In my research methods class today we talked about the difference between Classical and Bayesian analysis. In Classical analysis you use available statistics to make inferences about something, while in Bayesian analysis you use other information to interpret available statistics.
Consider the following silly but clarifying example: Suppose I show you a clear bowl with 5 red balls and 5 blue balls, and suppose I ask you to close your eyes and pull out a ball. What is the probability that you will successfully pull out a red ball? A classical statistician will say, correctly, 50 percent, since 5 of the 10 balls are red. However, a Bayesian may say something different if he knows something about who put the game together. For instance, if the Bayesian knows that I am a jokester and have a history of gluing red balls to bowls, then the Bayesian will say the probability that you can “successfully” pull out a red ball will be much less than 50 percent.
Here is another perhaps more relevant example: Suppose 60 percent of all vehicle accidents involve drivers using cell phones. Can we conclude that there is a greater than 50 percent chance that someone using a cell phone while driving will be in an accident? A Classical thinker may conclude “yes,” since more than half of all accidents involve cell phones. Politicians think this way, too, because they promote laws that restrict our ability to use cell phones while driving using these kinds of numbers. However, a Bayesian will want to consider other information, such as the percent of all drivers in accidents and the percent of cell phone use by drivers not in accidents.

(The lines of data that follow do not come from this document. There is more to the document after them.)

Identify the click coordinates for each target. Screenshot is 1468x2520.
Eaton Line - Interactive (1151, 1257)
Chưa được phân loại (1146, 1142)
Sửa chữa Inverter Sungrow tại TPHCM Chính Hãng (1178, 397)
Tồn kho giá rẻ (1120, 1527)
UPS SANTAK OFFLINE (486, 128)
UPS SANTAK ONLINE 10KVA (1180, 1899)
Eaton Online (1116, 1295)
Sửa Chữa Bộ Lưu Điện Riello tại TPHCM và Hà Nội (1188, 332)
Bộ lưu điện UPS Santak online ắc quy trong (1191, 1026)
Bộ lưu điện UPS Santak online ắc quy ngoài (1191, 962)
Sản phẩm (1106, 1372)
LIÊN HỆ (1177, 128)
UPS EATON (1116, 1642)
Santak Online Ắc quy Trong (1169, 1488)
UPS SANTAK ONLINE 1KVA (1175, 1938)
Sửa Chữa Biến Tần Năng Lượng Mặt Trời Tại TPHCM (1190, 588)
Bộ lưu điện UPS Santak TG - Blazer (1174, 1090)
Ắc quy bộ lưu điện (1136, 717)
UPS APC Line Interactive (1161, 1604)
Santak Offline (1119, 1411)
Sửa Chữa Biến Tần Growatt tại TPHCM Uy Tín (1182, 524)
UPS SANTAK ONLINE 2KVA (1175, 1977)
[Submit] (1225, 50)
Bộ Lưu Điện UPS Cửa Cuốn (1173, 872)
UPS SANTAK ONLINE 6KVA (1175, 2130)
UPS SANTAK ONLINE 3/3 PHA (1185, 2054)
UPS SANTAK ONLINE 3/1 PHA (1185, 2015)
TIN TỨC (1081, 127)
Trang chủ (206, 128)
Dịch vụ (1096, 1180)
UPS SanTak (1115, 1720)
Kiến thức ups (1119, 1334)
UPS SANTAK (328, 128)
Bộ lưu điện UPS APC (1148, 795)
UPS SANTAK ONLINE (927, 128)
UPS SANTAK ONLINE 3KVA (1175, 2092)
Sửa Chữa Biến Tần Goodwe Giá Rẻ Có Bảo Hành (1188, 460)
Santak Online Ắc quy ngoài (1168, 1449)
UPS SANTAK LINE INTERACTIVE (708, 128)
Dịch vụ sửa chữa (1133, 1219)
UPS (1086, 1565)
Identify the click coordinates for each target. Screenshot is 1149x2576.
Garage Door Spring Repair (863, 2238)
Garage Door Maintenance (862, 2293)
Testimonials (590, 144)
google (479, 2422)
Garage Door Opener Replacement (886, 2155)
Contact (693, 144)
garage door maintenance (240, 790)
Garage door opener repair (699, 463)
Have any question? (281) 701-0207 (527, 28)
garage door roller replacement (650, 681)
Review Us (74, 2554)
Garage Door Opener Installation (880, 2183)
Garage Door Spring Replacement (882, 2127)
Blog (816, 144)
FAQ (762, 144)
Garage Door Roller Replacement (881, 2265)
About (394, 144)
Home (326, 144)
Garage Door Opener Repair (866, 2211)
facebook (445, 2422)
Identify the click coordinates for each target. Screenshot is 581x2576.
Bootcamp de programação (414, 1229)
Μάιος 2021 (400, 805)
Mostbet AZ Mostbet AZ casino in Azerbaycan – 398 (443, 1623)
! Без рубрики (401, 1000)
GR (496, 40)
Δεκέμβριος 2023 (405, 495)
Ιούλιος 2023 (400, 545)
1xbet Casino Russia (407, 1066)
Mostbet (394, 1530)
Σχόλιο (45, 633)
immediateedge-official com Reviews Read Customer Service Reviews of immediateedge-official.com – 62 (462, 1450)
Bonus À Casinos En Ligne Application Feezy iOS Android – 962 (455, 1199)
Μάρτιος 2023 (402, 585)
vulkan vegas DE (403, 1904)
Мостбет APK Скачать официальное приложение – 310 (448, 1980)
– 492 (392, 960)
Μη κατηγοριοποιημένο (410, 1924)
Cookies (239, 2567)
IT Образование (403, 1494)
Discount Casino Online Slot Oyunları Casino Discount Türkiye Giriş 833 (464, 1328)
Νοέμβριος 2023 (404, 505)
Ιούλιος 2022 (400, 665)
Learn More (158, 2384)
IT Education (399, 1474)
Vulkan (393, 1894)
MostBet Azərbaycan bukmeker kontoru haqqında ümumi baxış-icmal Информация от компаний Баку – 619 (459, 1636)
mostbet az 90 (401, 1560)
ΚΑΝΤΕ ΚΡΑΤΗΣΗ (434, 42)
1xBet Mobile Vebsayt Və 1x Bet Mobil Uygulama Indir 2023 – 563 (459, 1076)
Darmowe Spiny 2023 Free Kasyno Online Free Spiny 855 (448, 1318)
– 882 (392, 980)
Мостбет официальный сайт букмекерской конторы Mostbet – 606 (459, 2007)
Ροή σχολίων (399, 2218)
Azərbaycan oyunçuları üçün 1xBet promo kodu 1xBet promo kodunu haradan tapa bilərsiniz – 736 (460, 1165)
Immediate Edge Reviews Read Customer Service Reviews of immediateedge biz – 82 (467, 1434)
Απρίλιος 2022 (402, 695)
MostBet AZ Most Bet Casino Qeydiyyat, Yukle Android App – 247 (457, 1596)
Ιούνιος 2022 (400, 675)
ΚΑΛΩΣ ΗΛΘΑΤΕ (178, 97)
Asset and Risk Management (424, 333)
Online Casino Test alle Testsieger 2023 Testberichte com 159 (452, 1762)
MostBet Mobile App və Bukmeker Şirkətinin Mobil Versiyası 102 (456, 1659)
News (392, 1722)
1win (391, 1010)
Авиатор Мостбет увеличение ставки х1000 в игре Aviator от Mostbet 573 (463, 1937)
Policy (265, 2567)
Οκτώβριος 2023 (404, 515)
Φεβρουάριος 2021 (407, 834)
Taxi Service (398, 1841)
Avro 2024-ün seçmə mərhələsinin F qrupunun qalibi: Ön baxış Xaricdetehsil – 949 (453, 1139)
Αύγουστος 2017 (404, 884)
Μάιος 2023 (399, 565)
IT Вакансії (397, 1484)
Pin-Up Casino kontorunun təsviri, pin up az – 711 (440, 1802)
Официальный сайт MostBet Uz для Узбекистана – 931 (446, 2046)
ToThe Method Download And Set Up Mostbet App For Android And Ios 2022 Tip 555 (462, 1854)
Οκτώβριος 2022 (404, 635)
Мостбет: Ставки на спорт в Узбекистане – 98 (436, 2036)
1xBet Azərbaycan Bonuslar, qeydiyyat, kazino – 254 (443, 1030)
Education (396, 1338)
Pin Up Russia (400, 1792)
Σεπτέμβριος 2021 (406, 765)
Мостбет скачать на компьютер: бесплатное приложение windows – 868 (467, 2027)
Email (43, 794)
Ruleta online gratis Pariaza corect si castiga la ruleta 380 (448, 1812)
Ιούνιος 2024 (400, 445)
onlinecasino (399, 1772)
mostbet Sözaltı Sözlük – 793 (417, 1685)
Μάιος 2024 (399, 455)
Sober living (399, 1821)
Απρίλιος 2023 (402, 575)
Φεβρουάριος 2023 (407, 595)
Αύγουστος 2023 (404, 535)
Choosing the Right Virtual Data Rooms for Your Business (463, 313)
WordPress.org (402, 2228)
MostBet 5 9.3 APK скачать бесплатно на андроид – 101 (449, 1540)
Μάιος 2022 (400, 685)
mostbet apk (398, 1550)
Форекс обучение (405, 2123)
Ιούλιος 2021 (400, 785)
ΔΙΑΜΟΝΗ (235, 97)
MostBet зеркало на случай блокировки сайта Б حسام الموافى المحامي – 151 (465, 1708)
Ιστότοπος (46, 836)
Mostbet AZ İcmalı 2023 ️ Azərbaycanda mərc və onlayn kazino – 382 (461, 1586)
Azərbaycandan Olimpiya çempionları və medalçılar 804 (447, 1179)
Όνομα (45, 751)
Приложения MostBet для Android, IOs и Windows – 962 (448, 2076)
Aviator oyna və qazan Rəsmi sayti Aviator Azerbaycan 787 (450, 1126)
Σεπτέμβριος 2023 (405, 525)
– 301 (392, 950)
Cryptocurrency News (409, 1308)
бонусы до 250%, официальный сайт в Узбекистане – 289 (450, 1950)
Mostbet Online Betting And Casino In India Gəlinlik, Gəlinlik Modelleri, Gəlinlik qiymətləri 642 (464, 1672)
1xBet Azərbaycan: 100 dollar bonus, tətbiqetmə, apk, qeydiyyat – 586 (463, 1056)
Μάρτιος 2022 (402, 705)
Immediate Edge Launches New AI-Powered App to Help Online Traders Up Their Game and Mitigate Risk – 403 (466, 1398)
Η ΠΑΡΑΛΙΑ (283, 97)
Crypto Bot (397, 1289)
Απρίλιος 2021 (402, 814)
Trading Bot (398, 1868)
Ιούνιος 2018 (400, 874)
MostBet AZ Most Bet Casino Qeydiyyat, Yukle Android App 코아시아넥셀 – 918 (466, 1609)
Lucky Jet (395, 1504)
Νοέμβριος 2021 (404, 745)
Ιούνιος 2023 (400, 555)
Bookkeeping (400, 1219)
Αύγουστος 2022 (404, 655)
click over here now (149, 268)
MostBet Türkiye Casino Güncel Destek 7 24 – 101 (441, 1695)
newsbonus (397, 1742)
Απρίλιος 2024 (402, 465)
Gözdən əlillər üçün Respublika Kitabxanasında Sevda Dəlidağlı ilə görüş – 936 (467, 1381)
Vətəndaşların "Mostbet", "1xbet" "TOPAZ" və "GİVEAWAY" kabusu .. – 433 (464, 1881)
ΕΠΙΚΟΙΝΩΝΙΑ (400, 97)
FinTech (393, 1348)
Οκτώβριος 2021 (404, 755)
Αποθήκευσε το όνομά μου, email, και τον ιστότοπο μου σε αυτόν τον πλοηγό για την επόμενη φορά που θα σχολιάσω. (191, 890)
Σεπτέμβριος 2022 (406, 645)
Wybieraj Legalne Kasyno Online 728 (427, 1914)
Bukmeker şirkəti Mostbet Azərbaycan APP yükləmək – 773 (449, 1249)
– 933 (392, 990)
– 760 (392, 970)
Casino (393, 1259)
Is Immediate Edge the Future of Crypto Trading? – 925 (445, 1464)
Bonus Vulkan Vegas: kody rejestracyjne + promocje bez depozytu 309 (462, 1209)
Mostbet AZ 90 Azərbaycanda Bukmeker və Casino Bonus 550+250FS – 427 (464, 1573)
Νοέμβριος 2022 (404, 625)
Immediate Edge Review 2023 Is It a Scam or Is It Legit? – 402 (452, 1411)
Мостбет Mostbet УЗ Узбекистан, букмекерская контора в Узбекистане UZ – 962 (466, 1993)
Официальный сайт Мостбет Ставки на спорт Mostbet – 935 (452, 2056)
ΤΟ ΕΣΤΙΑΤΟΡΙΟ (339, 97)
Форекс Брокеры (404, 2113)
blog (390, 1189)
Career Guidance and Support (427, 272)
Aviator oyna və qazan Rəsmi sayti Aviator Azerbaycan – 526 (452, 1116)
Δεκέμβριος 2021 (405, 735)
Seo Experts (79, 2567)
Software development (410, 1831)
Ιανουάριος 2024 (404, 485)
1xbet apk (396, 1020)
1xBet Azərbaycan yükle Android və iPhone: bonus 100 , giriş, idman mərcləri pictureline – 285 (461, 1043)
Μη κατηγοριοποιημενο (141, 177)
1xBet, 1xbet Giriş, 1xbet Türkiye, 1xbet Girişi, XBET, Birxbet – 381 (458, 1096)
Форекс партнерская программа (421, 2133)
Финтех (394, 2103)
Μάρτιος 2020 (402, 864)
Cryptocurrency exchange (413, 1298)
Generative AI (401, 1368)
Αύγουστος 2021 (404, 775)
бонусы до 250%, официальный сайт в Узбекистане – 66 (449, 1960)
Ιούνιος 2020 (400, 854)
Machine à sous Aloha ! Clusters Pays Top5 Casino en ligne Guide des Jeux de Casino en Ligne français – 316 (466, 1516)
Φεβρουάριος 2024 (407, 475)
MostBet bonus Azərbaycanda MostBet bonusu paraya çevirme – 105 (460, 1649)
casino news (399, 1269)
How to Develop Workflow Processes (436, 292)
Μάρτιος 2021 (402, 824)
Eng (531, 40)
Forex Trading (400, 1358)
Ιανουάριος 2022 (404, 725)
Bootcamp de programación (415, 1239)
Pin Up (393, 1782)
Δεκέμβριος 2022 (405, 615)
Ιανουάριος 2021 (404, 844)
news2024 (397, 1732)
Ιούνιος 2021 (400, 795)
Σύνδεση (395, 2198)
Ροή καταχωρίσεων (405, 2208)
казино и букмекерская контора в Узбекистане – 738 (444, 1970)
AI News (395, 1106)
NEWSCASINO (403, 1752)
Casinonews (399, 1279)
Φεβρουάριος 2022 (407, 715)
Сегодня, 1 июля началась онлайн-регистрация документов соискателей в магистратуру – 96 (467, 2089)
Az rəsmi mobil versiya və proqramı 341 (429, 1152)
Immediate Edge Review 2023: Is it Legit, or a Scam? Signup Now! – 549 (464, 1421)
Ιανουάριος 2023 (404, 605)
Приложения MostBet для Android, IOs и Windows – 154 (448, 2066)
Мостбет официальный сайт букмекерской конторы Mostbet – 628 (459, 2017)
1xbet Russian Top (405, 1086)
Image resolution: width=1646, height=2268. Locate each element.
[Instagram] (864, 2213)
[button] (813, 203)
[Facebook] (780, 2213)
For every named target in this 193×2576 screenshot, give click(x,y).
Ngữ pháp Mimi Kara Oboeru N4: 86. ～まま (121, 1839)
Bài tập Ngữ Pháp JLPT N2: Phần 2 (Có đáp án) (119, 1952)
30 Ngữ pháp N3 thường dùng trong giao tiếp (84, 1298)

For example, if 5 percent of drivers are in an accident on any given day and if the percent of non-accident drivers who use cell phones while driving is 30, then what is the probability that someone will be in an accident given that they are using a cell phone? It turns out to be a lot less than 60 percent–about 9.5 percent. (The formula is (0.05)(0.6)/[(0.05)(0.6)+(0.95)(0.3)] for anyone who wants to check my math.) Of course, to make the point that one should not use cell phones while driving, we should calculate the probability that someone will be in an accident given that they are not using a cell phone. This is less than 3 percent. (The formula is (0.05)(0.4)/[(0.05)(0.4)+(0.95)(0.7)].) So, using a cell phone while driving almost doubles the chance of being in an accident, while not using a cell phone decreases the likelihood of being in an accident by about 40 percent. Clearly one is better off not using a cell phone while driving. Wikipedia has a useful discussion of the math behind the analysis here.
These numbers are hypothetical. I do not have actual data on the percent of cars in accidents and the percent of drivers using cell phones, etc. The point is that we can obtain a better analysis by considering all relevant information carefully. That is, it is not always correct to draw conclusions from data we have presented to us. Moreover, biases can impair our ability to understand what is going on around us, unless we are careful in how we draw conclusions. We see the wisdom in this from observing how people behave during presidential elections. A person’s bias in favor of a particular candidate seems to make him or her impervious to evidence that the candidate is a lying and immoral buffoon.
This type of analysis is also helpful when considering medical tests. If 2 percent of the population has a disease and the doctor gives you a diagnosis that you have the disease, then what is the probability you really have it given that the doctor said you did? The answer depends on how accurate the medical test is. For example, if the medical test is accurate 95 percent of the time, then the chance you have the disease is only about 30 percent. In contrast, if the medical test is accurate only 80 percent of the time, then the chance you have the disease is really less than 8 percent. In either case, I would get a second opinion.
We had fun with this example in class: Suppose you are on the game show “Let’s Make a Deal.” Monty Hall, the show’s host, shows you three doors, A, B and C. Behind one is a new car, behind the other two are goats. You are asked to pick a door. You pick door A. Monty opens door B to reveal a goat and then offers to allow you to switch to door C or stay with your choice of door A. Should you switch or stay? Someone asked Marilyn vos Savant, a woman listed in the Guinness Book of World Records as having the highest IQ, this question. She gave her answer in 1990 in a Parade magazine column. It generated thousands of letters, many from PhDs saying she was wrong. Her column and responses are here. It’s funny to read the reactions of so-called academics. Answer the “stay or switch” question first before reading her response. To play the game to convince yourself that she was right, see this online app here. Play it many times by staying and see how often you win. Then play it many times by switching each time to see how often you win. You’ll find that the probability of winning the car doubles from one-third to two-thirds by switching. There’s also an official “Let’s Make a Deal” website.
Given the choice between watching “Let’s Make a Deal” and presidential candidates debate, I’ll place my odds on the game show.